A Five-LLPS Gene Risk Score Prognostic Signature Predicts Survival in Hepatocellular Carcinoma.

Abstract

Primary liver cancer, dominated by hepatocellular carcinoma (HCC), is one of the most common cancer types and the third leading cause of cancer death in 2020. Previous studies have shown that liquid-liquid phase separation (LLPS) plays an important role in the occurrence and development of cancer including HCC, but its influence on the patient prognosis is still unknown. It is necessary to explore the effect of LLPS genes on prognosis to accurately forecast the prognosis of HCC patients and identify relevant targeted therapeutic sites. Using The Cancer Genome Atlas dataset and PhaSepDB dataset, we identified LLPS genes linked to the overall survival (OS) of HCC patients. We applied Least Absolute Shrinkage and Selection Operator (LASSO) Cox penalized regression analysis to choose the best genes for the risk score prognostic signature. We then analysed the validation dataset and evaluated the effectiveness of the risk score prognostic signature. Finally, we performed quantitative real-time PCR experiments to validate the genes in the prognostic signature. We identified 43 differentially expressed LLPS genes that were associated with the OS of HCC patients.

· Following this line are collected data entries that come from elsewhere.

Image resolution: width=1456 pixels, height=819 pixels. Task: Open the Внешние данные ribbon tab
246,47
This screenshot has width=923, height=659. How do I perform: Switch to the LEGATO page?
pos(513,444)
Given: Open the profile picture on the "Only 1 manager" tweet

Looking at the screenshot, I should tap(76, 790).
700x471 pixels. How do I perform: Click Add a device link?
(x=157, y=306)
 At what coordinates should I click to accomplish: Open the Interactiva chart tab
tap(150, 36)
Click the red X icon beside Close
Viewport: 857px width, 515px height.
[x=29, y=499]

Five of these genes (BMX, FYN, KPNA2, PFKFB4, and SPP1) were selected to generate a prognostic risk score signature. Patients in the low-risk group were associated with better OS than those in the high-risk group in both the training dataset and the validation dataset. We found that BMX and FYN had lower expression levels in HCC tumour tissues, whereas KPNA2, PFKFB4, and SPP1 had higher expression levels in HCC tumour tissues. The validation demonstrated that the five-LLPS gene risk score signature has the capability of predicting the OS of HCC patients. Our study constructed a five-LLPS gene risk score signature that can be applied as an effective and convenient prognostic tool. These five genes might serve as potential targets for therapy and the treatment of HCC.